I found the contrast particularly interesting between one village of no more than 30 families producing one farm product and a larger “company” town in which thrives an asphalt industry. In the larger village, there is a convenience store, a small café, a bakery. Each hut has its own outhouse and there are several satellite dishes throughout the community. The entire economy of the farm community revolves around manioc — a product made from grain that is the mainstay of the Amazonian diet. “If there is no manioc on the table, there is no meal,” explains Souza. There are no stores in the village, no satellite dishes, and there are no outhouses. Using the woods that border their village as their toilet, it was clearly the largest bathroom facility I had ever seen. On the other hand, the men don’t have to worry about remembering to put the seat down.

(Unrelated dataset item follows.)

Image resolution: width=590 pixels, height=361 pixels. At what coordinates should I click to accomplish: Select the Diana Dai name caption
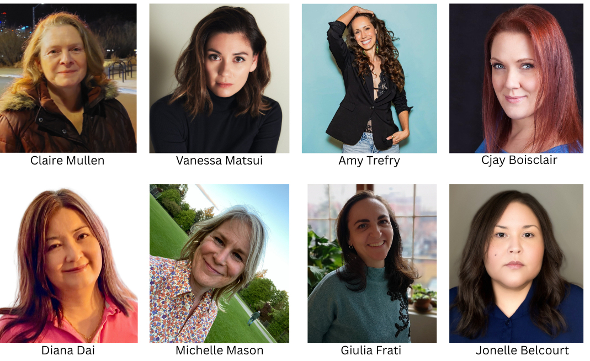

Although every day was an adventure, nothing compared with the nighttime jaunts. Our post-dinner sojourns, beginning around 8 p.m., pitched Souza and his searchlight against the dark horizon, scanning shoreline and trees desperately searching for something to entertain his charges. An all-pervasive quiet loomed, yet everything, including the sounds, seemed magnified: dolphins snorting, fish jumping, caimans slithering, monkeys howling — all vying for attention. Eventually the flashlight, seemingly darting randomly above, below and beyond the trees, alighted (so to speak) on a caiman in the brush, his whole snout protruding for a moment before slinking away. Or perhaps instead the light reflected off a kingfisher’s eyes, temporarily blinding him so that we could drift in almost close enough to touch. Then for an encore, we watched a spider grab a dragonfly from a crack in a tree directly in front of us — and diligently devour it. Did I mention it was pitch black?

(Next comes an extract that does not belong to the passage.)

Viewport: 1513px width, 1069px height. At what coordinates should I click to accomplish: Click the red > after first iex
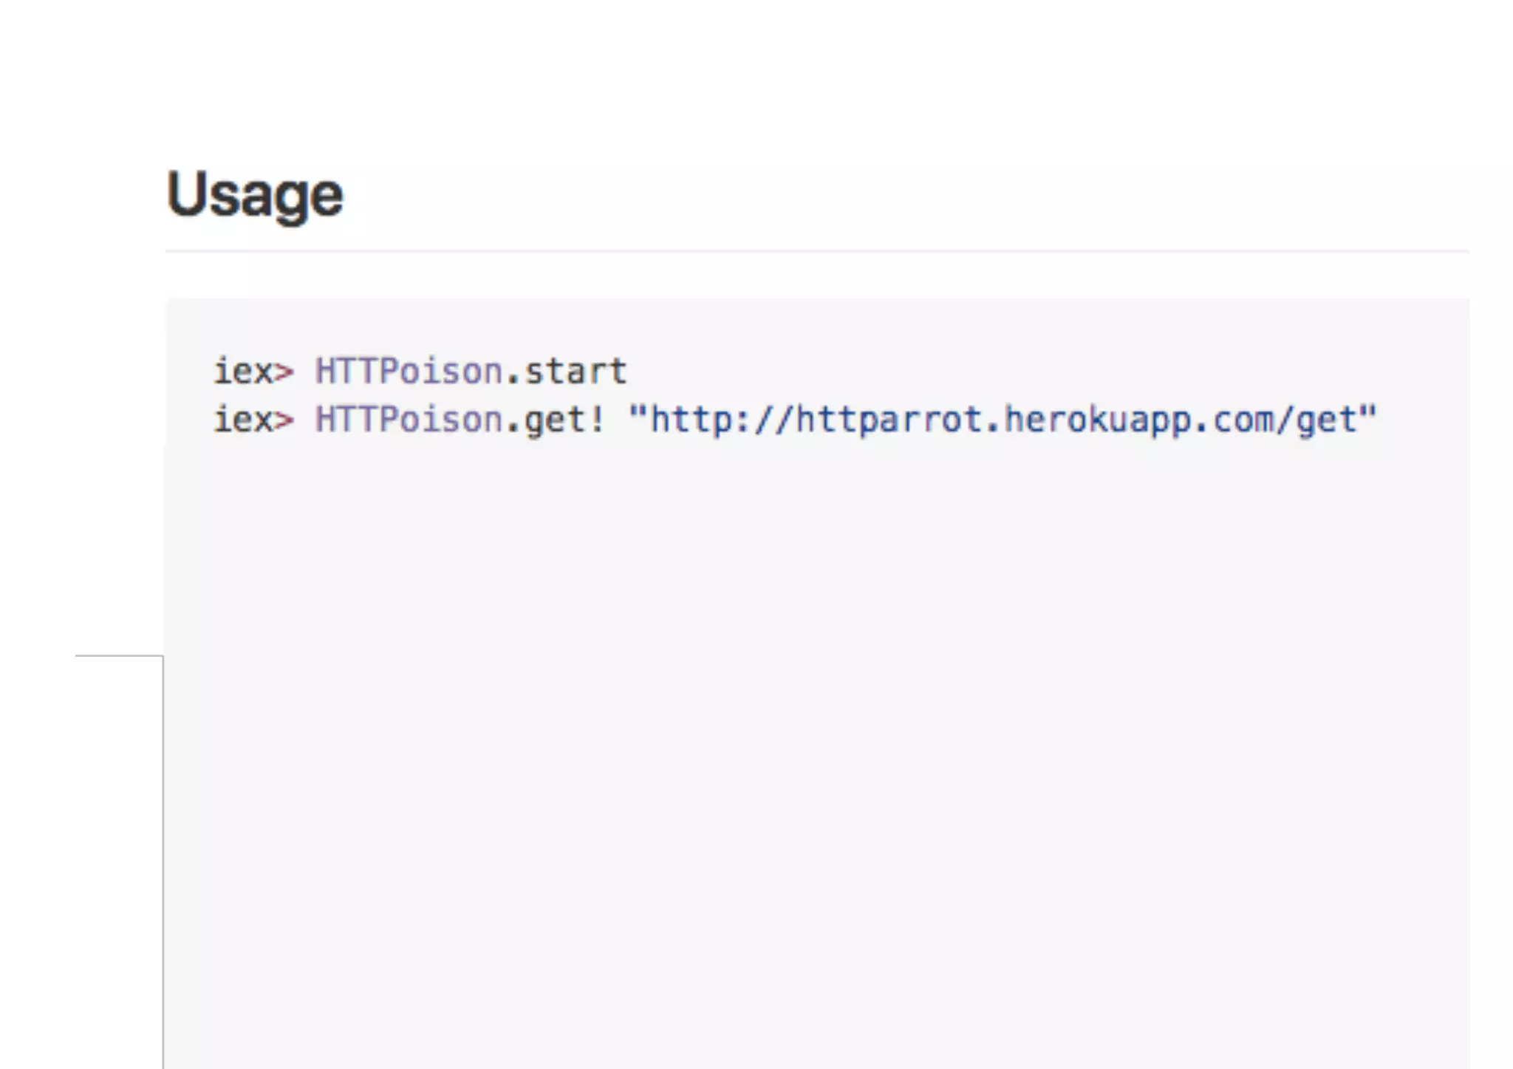click(x=284, y=372)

Once again, the refrain in my head: “How does Souza do that?” Either he has a seventh sense about the animals, or the Amazon Tourist Board set them up ahead of time. Whereas during the day, the trills, tweets and twerps of the birds dominate the landscape, at night it’s the croaks, caws and throaty outpourings of the frogs and caimans. In between our first launch at 6 a.m to our final return sometime after 9, we pretty much spend the rest of the time eating. The native foods, beautifully prepared and presented, are a surprise this far from civilization.
As much as that is a typical day, so are the exceptions. One particular day we got to sleep in until 6, still early enough to watch the sun pull itself over the forest, and late enough to feel the already oppressive heat seep into my lightweight, washable. anti-bug-treated blouse (though overall, the weather was much more comfortable than anticipated). We were going fishing. I sat with my Tom Sawyer fishing pole thinking the Amazon’s a long way from the Mississippi. I attached the chunks of beef to the end of the line thinking this was strange bait until I remembered our prey. Watching Souza rattle the water with his pole, I remembered that being quiet was the order of the day on most fishing sojourns. Still, I followed his lead — make the quarry think there’s a wounded fish thrashing about — and within a minute I knew I had snagged the big prize: at the end of my line was the famed carnivorous predator — a 6” piranha.
Souza held it up to a tree and used it like a scissors to cut a branch in two. Just looking at its imposing teeth, we knew it came by its reputation honestly. Still, piranhas get a bad rep. The truth is unless they’re starving or you’re bleeding we’re really not in their food chain. Nonetheless, the fried piranhas we had that night as appetizers were scrumptious, their tiny bones crunchy and the meat flaky, proving the wise adage that more people eat piranhas than piranhas eat people — at least in Amazonia.